#### Material for this exercise
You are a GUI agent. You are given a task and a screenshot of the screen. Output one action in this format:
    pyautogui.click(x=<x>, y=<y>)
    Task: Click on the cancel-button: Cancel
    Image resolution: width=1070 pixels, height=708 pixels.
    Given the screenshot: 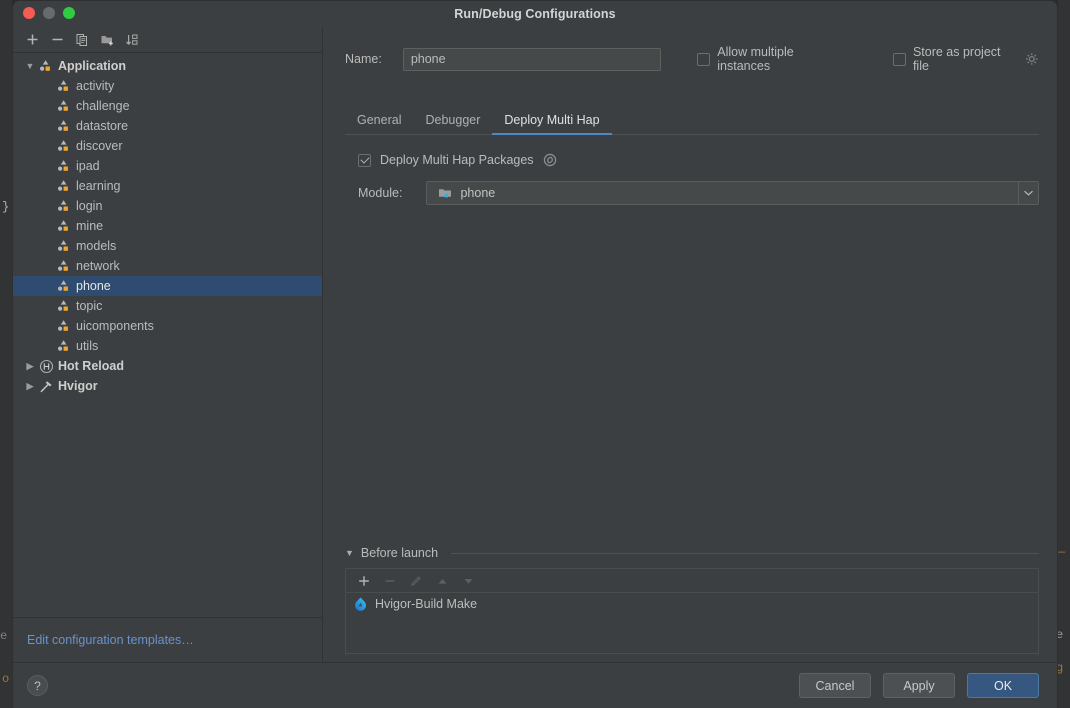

...

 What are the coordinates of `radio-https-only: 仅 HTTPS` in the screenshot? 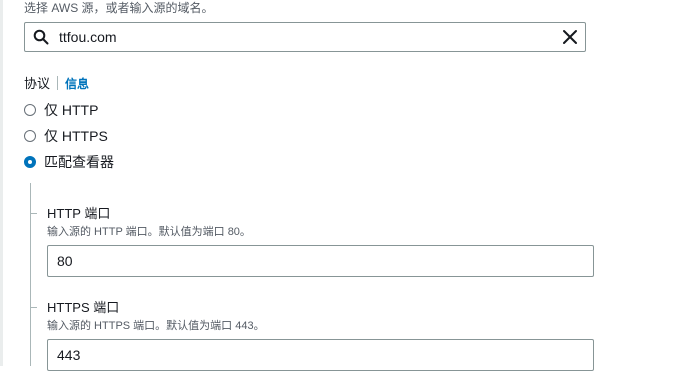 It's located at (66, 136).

--

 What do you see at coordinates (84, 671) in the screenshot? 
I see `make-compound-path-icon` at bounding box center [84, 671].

#### What you need to do
Recast the lines of the material starting at the line that contains "What do you" and ending at the line that contains "center [84, 671]." as a numbered list, omitting any blank lines.

#### Solved exercise
1.  What do you see at coordinates (84, 671) in the screenshot? 
2. I see `make-compound-path-icon` at bounding box center [84, 671].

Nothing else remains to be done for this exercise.